+++ Input rows
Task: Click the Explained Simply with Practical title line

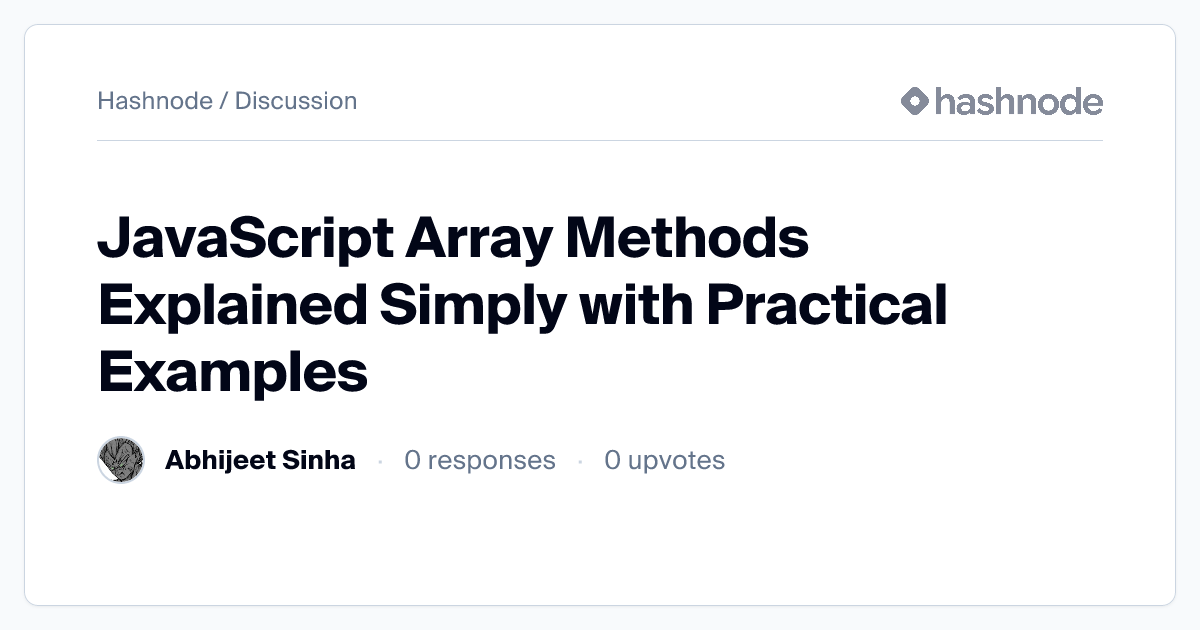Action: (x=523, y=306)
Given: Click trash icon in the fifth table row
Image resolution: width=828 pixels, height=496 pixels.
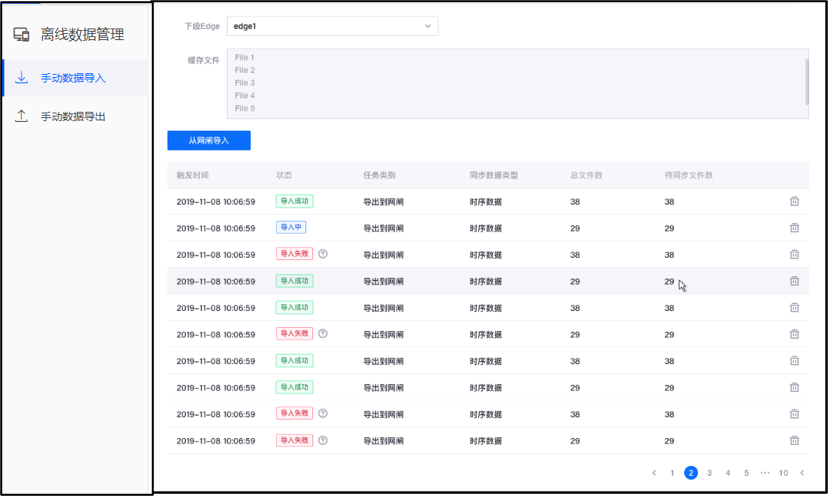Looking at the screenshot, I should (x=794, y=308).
++++++
The problem: Rewrite the records with every "Click" changed to "Tap" and nothing else altered. Leave the pictures out.

Exercise result:
Task: Tap the Explained Simply with Practical title line

Action: (x=523, y=306)
Given: Tap trash icon in the fifth table row
Image resolution: width=828 pixels, height=496 pixels.
Looking at the screenshot, I should (x=794, y=308).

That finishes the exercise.